# What the task asks:
Find the line containing "Aguamarina (789, 2267)" in the listing below. Repeat it exactly, along with each following line up to and including the one containing "[siguiente] (954, 540)".

# Supplied records:
****************

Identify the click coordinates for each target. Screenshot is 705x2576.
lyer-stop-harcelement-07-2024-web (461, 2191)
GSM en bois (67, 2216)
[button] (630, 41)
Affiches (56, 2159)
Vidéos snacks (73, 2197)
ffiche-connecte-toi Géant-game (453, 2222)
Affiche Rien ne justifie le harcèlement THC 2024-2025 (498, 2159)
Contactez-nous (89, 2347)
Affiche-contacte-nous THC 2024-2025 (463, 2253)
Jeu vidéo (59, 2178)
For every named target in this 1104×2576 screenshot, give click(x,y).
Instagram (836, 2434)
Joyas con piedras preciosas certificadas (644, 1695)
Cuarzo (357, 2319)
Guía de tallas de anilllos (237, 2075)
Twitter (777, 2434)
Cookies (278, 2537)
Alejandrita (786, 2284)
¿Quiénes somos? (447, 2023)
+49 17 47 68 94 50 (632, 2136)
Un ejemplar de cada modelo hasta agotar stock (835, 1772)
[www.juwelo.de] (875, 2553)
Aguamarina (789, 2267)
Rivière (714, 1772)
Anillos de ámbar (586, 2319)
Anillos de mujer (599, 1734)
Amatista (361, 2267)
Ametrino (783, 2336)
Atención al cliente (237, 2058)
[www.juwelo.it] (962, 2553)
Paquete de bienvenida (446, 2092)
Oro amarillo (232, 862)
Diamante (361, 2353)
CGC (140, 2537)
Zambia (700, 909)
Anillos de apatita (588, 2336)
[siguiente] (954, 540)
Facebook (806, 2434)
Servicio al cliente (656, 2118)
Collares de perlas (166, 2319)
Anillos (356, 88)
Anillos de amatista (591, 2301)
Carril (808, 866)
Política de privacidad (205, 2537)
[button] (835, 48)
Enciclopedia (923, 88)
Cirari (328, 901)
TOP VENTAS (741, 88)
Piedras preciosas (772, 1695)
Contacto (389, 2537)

****************

# Response:
Aguamarina (789, 2267)
Rivière (714, 1772)
Anillos de ámbar (586, 2319)
Anillos de mujer (599, 1734)
Amatista (361, 2267)
Ametrino (783, 2336)
Atención al cliente (237, 2058)
[www.juwelo.it] (962, 2553)
Paquete de bienvenida (446, 2092)
Oro amarillo (232, 862)
Diamante (361, 2353)
CGC (140, 2537)
Zambia (700, 909)
Anillos de apatita (588, 2336)
[siguiente] (954, 540)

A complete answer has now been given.